I am given a non-trivial homomorphism $\chi : \left(\mathbb{Z} / p\mathbb{Z} \right)^\times \rightarrow \mathbb{C}^\times$, p is prime, and $\zeta$ is a primitive p-th root of unity. A generalized Gauss sum is then defined as:
$$\tau_\chi = \sum_{a\in \left(\mathbb{Z} / p\mathbb{Z} \right)^\times} \chi(a) \zeta^a $$
I am asked to show that $|\tau_\chi |^2 = p$.
What I have so far is:
$$|\tau_\chi |^2 = \sum_{a\in \left(\mathbb{Z} / p\mathbb{Z} \right)^\times} \chi(a) \zeta^a \hspace{5pt} \times \sum_{a\in \left(\mathbb{Z} / p\mathbb{Z} \right)^\times} \chi(a^{-1}) \zeta^{-a}$$
$$ = \sum_{a=1}^{p-1} \chi(1) \hspace{5pt} + \hspace{5pt} \sum_{a=1}^{p-1} \hspace{3pt}\sum_{b \in \left(\mathbb{Z} / p\mathbb{Z} \right)^\times, b\neq a} \chi(ab^{-1}) \zeta^{a-b}$$
This is where I get lost. Clearly the sum on the left is $p-1$, then I have:
$$= p-1 + \sum_{a=1}^{p-1}\sum_{b \in \left(\mathbb{Z} / p\mathbb{Z} \right)^\times, b\neq a} \chi(ab^{-1}) \zeta^{a-b}$$
Let $cb = a$, then :
$$= p-1 + \sum_{c=2}^{p-1} \chi(c) \hspace{2pt} \sum_{b \in \left(\mathbb{Z} / p\mathbb{Z} \right)^\times} \zeta^{b\left(c-1\right)} $$
I am unsure if this last step is correct, but if it is, then:
$$\sum_{b \in \left(\mathbb{Z} / p\mathbb{Z} \right)^\times} \zeta^{b\left(c-1\right)} = -1$$
Which gives me:
$$ = p-1 – \sum_{c=2}^{p-1} \chi(c)$$
In this case, I do not know why $\sum_{c=2}^{p-1} \chi(c) = -1$, which would give me the correct answer. In any case, I feel as though I probably made a mistake along the way. Can anyone help me with this? I am not completely comfortable yet with manipulating sums like this. I also lack an understanding in the algebraic concepts behind what this all means. Maybe I am missing a crucial piece of information.
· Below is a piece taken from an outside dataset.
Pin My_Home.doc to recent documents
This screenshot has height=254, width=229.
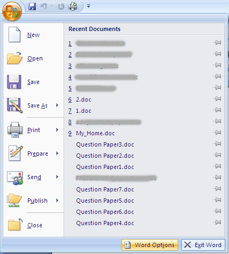tap(217, 133)
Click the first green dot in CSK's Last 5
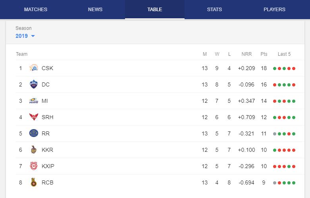 tap(275, 69)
Any help would be very much appreciated!
Best Answer
I figured I'd come back to this and expand my comment into an answer.
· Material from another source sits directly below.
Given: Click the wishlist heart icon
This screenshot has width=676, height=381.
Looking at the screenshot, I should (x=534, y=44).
Everything you've done so far looks good. You just need to prove that $$\sum_{i=2}^{p-1} \chi(i) = -1,$$ or, equivalently, $$\sum_{i=1}^{p-1} \chi(i) = 0.$$
To prove this last equality, note that the set of integers from $1$ to $p-1$ is a set of representatives for $(\Bbb{Z}/p\Bbb{Z})^\times$. Thus if $a\in(\Bbb{Z}/p\Bbb{Z})^\times$, then $\{ai : 1\le i \le p-1\}=\{i : 1\le i \le p-1\}$, so $$\chi(a)\sum_{i=1}^{p-1} \chi(i) = \sum_{i=1}^{p-1} \chi(a)\chi(i) = \sum_{i=1}^{p-1} \chi(ai) = \sum_{i=1}^{p-1} \chi(i), $$ and since $\chi$ is nontrivial, there is some $a\in (\Bbb{Z}/p\Bbb{Z})^\times$ such that $\chi(a)\ne 1$. Thus, this equality tells us that when $\chi$ is a nontrivial character, $$\sum_{i=1}^{p-1} \chi(i)=0,$$ as desired.